7. Prior to initiate property development projects certain NOCs are required from different government agencies while there is a visible lack of coordination among these development agencies and the developers have to run from pillar to post to bring all pre-requisites under one roof. Don't you think a one window facility is the need of the hour to accelerate the pace of development in Pakistan?

One window facilities and a close coordination between the various department are necessary in order to create a healthy environment in which the infrastructure development and utilities availability are hand in hand with the other issues of pricing, overhead costs, etc., but the real issues such as obtaining proper NOC's in time and completing the paper work, it is necessary that it should be transparent apart from a one window facility. The other issue is quick disposal of complaints and severe action against those which contribute to unnecessary delay. This should be the cornerstone on which the entire issues revolve. Builders bar-charts and quality should also be maintained by third party consultants and independent Auditors.

8. Before launch of any project, we have to evaluate market appetite do you see a positive market response and a better return on such a huge investment... are the developers focusing on local investors or these project would attract foreign investors.

Overseas Pakistanis, local Pakistanis, speculators and those who opt for high market investment will only shy away, if the developers do not adhere to the quality standards and timeframe as already discussed above. A bullish market over the next few years can only be sustained for a longer period if the basic principles are followed and accountability as well as financial sector involvement in controlling quality and delivery becomes a barometer, coupled with sustained governmental support which would help in rapid growth, which we see in the entire region, not only in Pakistan.

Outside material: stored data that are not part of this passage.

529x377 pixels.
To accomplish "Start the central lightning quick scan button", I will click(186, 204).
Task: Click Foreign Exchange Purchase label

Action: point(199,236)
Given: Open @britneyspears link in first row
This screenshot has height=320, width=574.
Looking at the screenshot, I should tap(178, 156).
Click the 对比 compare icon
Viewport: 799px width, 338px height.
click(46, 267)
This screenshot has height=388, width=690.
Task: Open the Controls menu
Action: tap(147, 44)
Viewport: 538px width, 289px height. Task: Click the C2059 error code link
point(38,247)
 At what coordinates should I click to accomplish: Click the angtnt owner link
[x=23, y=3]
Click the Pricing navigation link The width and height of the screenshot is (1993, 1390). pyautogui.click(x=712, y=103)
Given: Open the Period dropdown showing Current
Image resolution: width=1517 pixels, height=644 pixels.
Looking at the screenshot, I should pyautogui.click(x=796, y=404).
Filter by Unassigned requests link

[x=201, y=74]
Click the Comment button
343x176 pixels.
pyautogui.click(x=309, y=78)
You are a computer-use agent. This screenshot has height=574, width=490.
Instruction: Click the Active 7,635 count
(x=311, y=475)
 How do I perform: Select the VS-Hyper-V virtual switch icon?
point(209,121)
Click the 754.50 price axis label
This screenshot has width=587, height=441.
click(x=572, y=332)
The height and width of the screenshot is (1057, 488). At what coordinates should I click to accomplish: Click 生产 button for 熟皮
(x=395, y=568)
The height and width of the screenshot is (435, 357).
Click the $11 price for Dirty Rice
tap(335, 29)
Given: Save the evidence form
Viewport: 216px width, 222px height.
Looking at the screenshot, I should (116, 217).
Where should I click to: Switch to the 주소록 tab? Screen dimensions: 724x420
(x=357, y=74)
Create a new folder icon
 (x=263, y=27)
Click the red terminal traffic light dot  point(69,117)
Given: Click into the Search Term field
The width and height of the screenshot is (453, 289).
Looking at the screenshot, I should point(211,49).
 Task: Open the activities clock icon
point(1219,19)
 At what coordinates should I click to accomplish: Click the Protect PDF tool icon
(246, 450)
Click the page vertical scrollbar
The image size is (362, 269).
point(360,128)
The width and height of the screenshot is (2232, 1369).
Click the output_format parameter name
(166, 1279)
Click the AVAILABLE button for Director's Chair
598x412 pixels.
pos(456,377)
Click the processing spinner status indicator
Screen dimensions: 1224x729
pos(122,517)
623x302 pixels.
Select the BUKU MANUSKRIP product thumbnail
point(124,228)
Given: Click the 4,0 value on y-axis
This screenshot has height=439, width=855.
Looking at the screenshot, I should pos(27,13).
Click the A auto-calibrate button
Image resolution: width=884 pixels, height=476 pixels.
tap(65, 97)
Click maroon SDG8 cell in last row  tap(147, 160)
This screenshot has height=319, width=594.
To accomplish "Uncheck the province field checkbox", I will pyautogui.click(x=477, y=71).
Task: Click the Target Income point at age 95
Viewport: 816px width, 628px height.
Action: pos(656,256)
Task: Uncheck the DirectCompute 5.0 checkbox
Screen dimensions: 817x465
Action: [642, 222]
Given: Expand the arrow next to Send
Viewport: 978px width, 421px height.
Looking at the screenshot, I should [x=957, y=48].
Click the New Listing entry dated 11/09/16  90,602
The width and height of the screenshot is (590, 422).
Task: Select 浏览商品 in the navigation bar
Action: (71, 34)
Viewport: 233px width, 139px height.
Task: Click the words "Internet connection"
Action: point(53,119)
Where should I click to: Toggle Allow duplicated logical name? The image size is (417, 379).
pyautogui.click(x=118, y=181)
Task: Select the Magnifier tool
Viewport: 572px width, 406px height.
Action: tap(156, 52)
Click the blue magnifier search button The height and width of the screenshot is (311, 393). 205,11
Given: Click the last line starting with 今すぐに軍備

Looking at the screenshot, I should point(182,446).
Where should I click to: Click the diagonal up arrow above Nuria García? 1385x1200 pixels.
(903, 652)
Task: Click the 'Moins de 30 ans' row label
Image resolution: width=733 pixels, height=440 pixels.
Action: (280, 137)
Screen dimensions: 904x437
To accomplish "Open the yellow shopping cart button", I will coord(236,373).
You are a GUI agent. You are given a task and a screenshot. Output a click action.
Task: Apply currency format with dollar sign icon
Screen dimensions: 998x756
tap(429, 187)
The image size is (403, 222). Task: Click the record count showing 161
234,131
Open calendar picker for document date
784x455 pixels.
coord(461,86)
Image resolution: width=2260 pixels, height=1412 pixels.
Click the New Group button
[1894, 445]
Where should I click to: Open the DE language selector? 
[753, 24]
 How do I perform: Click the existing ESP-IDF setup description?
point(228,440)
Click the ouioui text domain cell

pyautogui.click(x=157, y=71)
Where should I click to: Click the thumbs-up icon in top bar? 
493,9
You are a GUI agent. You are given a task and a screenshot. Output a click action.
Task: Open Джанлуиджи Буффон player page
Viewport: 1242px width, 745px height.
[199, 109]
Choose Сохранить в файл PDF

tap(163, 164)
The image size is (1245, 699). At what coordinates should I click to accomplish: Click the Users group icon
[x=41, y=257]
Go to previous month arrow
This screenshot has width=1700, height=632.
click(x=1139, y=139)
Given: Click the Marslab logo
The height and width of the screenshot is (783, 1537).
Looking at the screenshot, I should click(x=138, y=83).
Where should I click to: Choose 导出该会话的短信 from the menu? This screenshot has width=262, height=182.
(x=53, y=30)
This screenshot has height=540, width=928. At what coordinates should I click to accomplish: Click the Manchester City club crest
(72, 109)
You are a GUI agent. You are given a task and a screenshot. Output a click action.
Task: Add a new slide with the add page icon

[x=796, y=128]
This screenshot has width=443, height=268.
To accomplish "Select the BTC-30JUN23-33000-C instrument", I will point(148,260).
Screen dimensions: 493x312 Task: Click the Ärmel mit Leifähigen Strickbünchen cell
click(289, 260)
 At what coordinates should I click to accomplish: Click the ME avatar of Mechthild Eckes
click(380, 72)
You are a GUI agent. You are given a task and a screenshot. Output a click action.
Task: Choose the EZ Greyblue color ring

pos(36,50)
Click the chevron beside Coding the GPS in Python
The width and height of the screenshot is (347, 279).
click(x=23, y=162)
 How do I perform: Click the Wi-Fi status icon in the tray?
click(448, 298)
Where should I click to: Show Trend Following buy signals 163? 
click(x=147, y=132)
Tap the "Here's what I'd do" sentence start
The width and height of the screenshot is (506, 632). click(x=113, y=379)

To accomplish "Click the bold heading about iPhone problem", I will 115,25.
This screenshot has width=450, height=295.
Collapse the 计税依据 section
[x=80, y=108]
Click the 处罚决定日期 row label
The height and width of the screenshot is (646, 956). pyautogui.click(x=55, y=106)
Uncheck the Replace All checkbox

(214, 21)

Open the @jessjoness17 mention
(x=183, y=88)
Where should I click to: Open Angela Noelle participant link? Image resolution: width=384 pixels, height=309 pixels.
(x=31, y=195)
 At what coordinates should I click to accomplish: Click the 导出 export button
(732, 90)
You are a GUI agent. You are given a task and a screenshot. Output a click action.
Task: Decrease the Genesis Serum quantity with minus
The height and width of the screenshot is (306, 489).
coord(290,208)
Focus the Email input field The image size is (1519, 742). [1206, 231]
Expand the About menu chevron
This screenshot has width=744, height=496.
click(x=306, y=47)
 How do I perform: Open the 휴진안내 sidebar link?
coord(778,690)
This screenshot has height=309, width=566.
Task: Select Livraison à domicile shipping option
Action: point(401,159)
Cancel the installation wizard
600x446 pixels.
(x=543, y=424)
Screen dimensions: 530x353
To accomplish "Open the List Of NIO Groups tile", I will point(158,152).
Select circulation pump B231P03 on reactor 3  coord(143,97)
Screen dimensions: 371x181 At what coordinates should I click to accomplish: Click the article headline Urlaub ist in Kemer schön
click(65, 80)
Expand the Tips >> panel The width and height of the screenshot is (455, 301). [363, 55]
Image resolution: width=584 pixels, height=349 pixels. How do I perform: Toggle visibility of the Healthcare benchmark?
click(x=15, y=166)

9. It seems that there is a sudden explosion of foreign investment in the real estate sector of Pakistan, what are the motivating factors behind this sudden boom like situation in the real estate sector.

Foreign investments usually shy away when there is lack of security and the investments are tied down for indefinite period, but as already stated above it is a developing and bullish market. Therefore, we are attracting foreign investment and will continue to do so as long as we do not change the overall policy for the foreign investors.

10. How do you foresee the economic fall out on the economy of this country when the proposed or developing projects come on the ground within next two three years?

The projects being undertaken and as envisaged will not be completed in 2 to 3 years, they will take atleast 5 to 6 years, as these are very large project. The ripple affect will go down the line in generating the complete involvement of the private sector and increase in employment opportunity for the common man as well. In fact I see a shortfall in the skilled labour availability which is going to hit the market within the next 1 to 2 years and as a result we will have acute shortage, as there are various projects all over the country apart from the Kashmir area, which was devastated by the earthquake. The labour costs in the last two years has already seen an increase substantially and is likely to result in further increase in costs.

11. The proposed development of the twin Islands i.e. Buddu and Bundel at Karachi coast line looks an exciting development on the landscape of this mega city, what role these Islands are likely to play on the socio-economic front?

I do not have information regarding these projects to state what would be the impact and we have yet to see this being made public and the matters being totally resolved as regards the development of the projects of the two islands and the type of development.

"Mr. Iqbal A. Nanjee is a valuation consultant and partner in Iqbal A. Nanjee & Co."